Entries shown >>
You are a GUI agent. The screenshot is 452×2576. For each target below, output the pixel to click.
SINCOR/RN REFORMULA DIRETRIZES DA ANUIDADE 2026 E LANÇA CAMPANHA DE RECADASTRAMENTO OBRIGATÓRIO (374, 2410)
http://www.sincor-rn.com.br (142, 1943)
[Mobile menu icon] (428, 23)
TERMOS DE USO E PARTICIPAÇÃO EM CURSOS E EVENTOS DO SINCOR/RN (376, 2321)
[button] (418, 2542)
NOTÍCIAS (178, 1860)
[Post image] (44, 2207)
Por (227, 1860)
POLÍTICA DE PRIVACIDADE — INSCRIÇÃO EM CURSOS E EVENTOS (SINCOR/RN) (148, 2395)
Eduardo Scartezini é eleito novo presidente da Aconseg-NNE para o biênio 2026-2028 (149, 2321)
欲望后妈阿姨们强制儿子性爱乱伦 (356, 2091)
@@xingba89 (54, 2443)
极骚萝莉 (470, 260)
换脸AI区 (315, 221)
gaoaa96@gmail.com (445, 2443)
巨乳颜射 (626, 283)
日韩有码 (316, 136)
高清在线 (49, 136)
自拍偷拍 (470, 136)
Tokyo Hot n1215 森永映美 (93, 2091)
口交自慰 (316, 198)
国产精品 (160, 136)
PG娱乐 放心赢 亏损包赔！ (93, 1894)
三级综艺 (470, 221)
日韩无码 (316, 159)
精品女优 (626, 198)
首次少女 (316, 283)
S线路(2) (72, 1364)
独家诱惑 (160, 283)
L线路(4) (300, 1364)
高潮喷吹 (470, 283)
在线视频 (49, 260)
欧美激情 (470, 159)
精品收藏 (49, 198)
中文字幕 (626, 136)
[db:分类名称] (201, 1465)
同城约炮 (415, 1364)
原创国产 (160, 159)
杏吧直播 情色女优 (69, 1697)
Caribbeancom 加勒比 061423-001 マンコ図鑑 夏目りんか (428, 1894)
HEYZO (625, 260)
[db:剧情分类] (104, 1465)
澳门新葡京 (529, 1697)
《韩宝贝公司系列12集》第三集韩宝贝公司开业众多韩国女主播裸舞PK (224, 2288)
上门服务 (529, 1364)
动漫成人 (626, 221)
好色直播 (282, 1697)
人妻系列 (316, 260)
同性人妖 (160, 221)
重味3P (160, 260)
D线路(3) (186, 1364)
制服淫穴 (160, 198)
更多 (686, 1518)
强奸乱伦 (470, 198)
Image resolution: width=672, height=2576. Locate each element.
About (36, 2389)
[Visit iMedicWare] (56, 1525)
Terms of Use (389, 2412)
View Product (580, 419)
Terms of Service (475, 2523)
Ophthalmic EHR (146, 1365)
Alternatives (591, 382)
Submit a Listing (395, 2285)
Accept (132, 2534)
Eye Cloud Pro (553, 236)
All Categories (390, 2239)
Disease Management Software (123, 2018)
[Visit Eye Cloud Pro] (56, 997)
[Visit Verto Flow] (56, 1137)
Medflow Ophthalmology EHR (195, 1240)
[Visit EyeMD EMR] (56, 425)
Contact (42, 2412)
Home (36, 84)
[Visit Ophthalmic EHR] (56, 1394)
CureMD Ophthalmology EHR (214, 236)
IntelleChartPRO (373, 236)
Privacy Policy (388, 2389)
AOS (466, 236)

Work instructions >> What the exercise needs is every record again, word for word.

Result of this exercise >>
You are a GUI agent. The screenshot is 452×2576. For each target below, output the pixel to click.
SINCOR/RN REFORMULA DIRETRIZES DA ANUIDADE 2026 E LANÇA CAMPANHA DE RECADASTRAMENTO OBRIGATÓRIO (374, 2410)
http://www.sincor-rn.com.br (142, 1943)
[Mobile menu icon] (428, 23)
TERMOS DE USO E PARTICIPAÇÃO EM CURSOS E EVENTOS DO SINCOR/RN (376, 2321)
[button] (418, 2542)
NOTÍCIAS (178, 1860)
[Post image] (44, 2207)
Por (227, 1860)
POLÍTICA DE PRIVACIDADE — INSCRIÇÃO EM CURSOS E EVENTOS (SINCOR/RN) (148, 2395)
Eduardo Scartezini é eleito novo presidente da Aconseg-NNE para o biênio 2026-2028 (149, 2321)
欲望后妈阿姨们强制儿子性爱乱伦 (356, 2091)
@@xingba89 (54, 2443)
极骚萝莉 (470, 260)
换脸AI区 (315, 221)
gaoaa96@gmail.com (445, 2443)
巨乳颜射 (626, 283)
日韩有码 (316, 136)
高清在线 (49, 136)
自拍偷拍 (470, 136)
Tokyo Hot n1215 森永映美 (93, 2091)
口交自慰 (316, 198)
国产精品 (160, 136)
PG娱乐 放心赢 亏损包赔！ (93, 1894)
三级综艺 (470, 221)
日韩无码 (316, 159)
精品女优 (626, 198)
首次少女 (316, 283)
S线路(2) (72, 1364)
独家诱惑 (160, 283)
L线路(4) (300, 1364)
高潮喷吹 (470, 283)
在线视频 (49, 260)
欧美激情 (470, 159)
精品收藏 (49, 198)
中文字幕 (626, 136)
[db:分类名称] (201, 1465)
同城约炮 (415, 1364)
原创国产 (160, 159)
杏吧直播 情色女优 (69, 1697)
Caribbeancom 加勒比 061423-001 マンコ図鑑 夏目りんか (428, 1894)
HEYZO (625, 260)
[db:剧情分类] (104, 1465)
澳门新葡京 (529, 1697)
《韩宝贝公司系列12集》第三集韩宝贝公司开业众多韩国女主播裸舞PK (224, 2288)
上门服务 (529, 1364)
动漫成人 (626, 221)
好色直播 (282, 1697)
人妻系列 (316, 260)
同性人妖 (160, 221)
重味3P (160, 260)
D线路(3) (186, 1364)
制服淫穴 (160, 198)
更多 (686, 1518)
强奸乱伦 (470, 198)
Image resolution: width=672, height=2576. Locate each element.
About (36, 2389)
[Visit iMedicWare] (56, 1525)
Terms of Use (389, 2412)
View Product (580, 419)
Terms of Service (475, 2523)
Ophthalmic EHR (146, 1365)
Alternatives (591, 382)
Submit a Listing (395, 2285)
Accept (132, 2534)
Eye Cloud Pro (553, 236)
All Categories (390, 2239)
Disease Management Software (123, 2018)
[Visit Eye Cloud Pro] (56, 997)
[Visit Verto Flow] (56, 1137)
Medflow Ophthalmology EHR (195, 1240)
[Visit EyeMD EMR] (56, 425)
Contact (42, 2412)
Home (36, 84)
[Visit Ophthalmic EHR] (56, 1394)
CureMD Ophthalmology EHR (214, 236)
IntelleChartPRO (373, 236)
Privacy Policy (388, 2389)
AOS (466, 236)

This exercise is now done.